• **Source extract**
Before Kubrick could turn back to Lunatic at Large, Kirk Douglas called on him to replace Anthony Mann on Spartacus (1960). The film’s success was Kubrick’s ticket out of Hollywood, and in 1962, he moved to London to stay, and the treatment for Lunatic at Large got lost somewhere along the way. When Kubrick died in 1999, his son-in-law, Philip Hobbs, found it among a few other screenplays and, as Charles McGrath reported in the New York Times seven years later, Hobbs “set about trying to make it into a movie.” Hobbs teamed up with screenwriter Stephen R. Clarke and television commercial director Chris Palmer, and four more years later, Scarlett Johansson and Sam Rockwell were attached to star. In 2011, producer Steve Lanning told IndieWire’s Anne Thompson that he was lining up financing and aiming to finally get the production off the ground in early 2012. That never happened.

• **Questions**
(a) Answer these questions from the passage on Lunatic at Large:
(i) In what year did Kubrick move to London?
(ii) Who found the treatment among other screenplays after Kubrick died?
(iii) Which two actors were attached to star?
(b) Carry on the passage about Lunatic at Large past its last sentence.

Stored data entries

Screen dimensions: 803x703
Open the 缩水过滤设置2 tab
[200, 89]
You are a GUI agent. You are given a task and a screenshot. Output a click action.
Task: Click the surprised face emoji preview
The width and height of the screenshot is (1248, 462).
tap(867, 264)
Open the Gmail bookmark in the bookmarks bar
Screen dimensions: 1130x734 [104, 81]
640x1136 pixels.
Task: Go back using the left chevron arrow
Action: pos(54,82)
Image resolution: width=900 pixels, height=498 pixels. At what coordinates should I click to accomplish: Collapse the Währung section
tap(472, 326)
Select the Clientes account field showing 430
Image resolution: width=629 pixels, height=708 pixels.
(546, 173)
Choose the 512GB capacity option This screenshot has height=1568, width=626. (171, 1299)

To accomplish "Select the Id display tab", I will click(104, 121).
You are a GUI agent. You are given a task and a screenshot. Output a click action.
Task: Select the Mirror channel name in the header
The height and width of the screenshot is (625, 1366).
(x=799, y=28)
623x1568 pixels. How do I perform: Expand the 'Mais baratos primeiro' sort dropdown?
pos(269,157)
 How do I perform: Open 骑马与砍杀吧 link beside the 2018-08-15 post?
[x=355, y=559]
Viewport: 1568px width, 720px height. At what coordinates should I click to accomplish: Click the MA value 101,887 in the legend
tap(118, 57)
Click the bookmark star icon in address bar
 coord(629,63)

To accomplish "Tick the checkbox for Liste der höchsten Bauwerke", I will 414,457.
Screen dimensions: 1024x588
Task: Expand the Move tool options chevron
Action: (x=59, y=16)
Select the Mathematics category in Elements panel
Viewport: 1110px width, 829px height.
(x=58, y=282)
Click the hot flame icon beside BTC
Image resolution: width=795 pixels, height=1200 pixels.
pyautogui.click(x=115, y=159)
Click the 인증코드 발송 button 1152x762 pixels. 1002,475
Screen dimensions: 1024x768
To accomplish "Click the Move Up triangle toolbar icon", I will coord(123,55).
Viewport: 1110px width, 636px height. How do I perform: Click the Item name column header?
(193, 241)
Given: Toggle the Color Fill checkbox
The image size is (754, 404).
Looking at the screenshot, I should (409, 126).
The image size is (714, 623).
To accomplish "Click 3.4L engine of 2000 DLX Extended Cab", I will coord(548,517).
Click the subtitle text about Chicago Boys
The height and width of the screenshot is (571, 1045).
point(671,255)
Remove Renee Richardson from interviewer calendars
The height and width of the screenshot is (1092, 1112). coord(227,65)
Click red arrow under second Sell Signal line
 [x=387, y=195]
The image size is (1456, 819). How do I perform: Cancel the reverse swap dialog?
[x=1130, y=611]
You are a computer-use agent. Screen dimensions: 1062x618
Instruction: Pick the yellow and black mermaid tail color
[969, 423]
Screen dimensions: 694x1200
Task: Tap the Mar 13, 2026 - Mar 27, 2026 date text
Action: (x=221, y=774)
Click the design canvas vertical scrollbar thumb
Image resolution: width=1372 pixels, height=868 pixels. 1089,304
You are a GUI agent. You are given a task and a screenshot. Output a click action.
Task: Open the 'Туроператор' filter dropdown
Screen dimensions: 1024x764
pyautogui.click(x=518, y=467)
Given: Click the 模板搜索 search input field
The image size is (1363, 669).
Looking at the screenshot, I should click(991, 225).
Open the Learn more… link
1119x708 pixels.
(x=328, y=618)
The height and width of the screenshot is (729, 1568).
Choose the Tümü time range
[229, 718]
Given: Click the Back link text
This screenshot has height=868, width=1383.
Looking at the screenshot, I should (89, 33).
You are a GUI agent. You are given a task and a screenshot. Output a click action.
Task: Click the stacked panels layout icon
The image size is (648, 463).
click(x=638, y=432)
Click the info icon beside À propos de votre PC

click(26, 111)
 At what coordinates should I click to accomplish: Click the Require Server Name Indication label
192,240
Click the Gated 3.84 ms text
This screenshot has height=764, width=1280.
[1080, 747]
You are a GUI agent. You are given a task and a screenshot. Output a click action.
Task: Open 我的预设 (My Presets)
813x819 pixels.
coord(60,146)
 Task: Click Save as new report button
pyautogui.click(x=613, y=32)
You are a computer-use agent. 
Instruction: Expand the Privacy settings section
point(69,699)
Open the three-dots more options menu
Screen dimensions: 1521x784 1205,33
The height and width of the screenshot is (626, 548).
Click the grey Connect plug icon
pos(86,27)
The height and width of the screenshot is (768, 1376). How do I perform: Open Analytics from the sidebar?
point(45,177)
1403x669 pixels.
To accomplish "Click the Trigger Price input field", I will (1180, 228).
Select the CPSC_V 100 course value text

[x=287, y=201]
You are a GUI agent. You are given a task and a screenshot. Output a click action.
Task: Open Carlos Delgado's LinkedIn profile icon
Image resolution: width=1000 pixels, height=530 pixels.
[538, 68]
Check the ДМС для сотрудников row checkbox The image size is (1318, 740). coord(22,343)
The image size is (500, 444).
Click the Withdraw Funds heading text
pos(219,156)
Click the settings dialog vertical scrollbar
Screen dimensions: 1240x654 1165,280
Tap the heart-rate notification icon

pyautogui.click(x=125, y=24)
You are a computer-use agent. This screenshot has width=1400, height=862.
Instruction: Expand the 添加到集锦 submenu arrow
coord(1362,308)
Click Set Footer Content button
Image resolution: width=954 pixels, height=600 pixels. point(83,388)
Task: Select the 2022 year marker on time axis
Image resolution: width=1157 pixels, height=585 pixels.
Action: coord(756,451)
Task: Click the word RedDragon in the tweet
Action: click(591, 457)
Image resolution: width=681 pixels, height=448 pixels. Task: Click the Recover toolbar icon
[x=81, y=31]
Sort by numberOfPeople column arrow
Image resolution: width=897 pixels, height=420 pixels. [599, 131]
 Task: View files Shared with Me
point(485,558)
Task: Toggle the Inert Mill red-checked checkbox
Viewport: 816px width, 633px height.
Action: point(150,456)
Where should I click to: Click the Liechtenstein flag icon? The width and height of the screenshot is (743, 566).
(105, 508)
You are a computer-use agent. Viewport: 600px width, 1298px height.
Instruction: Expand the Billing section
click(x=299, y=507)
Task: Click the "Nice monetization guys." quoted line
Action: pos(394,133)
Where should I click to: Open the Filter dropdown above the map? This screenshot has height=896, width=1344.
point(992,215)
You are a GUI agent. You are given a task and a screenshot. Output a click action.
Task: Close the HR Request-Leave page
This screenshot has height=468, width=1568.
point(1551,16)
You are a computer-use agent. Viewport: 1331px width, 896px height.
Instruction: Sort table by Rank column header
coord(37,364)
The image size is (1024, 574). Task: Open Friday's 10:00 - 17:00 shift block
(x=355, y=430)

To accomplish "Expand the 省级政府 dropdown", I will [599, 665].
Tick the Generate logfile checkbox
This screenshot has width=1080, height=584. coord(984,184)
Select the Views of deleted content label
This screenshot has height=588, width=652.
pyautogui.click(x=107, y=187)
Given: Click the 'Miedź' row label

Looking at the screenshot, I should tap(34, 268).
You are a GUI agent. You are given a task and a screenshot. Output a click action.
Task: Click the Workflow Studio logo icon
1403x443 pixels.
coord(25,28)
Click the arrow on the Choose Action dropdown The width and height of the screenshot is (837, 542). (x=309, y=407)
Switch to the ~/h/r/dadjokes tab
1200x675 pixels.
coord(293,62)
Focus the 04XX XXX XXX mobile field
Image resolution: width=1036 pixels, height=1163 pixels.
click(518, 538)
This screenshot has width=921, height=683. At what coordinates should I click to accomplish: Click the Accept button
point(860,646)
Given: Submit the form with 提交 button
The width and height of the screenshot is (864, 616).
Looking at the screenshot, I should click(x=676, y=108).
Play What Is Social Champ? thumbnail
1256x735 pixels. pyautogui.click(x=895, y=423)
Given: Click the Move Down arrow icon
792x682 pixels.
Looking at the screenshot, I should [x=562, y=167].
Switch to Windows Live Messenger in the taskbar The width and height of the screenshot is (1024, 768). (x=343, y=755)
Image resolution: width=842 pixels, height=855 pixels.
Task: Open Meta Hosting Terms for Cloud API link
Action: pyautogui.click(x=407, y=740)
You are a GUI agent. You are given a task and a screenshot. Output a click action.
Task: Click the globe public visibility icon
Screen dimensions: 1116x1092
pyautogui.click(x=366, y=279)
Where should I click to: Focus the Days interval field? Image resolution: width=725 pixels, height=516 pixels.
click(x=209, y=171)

• **Task results**
(a)
(i) 1962
(ii) Philip Hobbs, Kubrick's son-in-law
(iii) Scarlett Johansson and Sam Rockwell

(b)
When Charles McGrath read Clark’s screenplay in 2006, he found it to be “a dark and surprising mystery of sorts, in which the greatest puzzle is who, among several plausible candidates, is the true escapee from a nearby mental hospital.” The story centers on Johnnie Sheppard, a short-tempered carnival worker, and Joyce, an attractive young woman he’s picked up in a bar. “The great set piece,” wrote McGrath, “is a nighttime carnival sequence in which Joyce, lost and afraid, wanders among the tents and encounters a sideshow’s worth of familiar carnie types: the Alligator Man, the Mule-Faced Woman, the Midget Monkey Girl, the Human Blockhead, with the inevitable noggin full of nails.”

While Kubrick’s involvement with Lunatic at Large never passed the treatment stage, Antonioni got as far as the location-scouting phase on Technically Sweet. Like everything else, the title sounds better in Italian: Tecnicamente dolce. Based on a story by Italo Calvino, the film would have centered on a journalist in Sardinia who becomes increasingly alienated from the life he’s leading and the girl he’s in an ill-defined relationship with. So he takes off for the Amazonian jungle.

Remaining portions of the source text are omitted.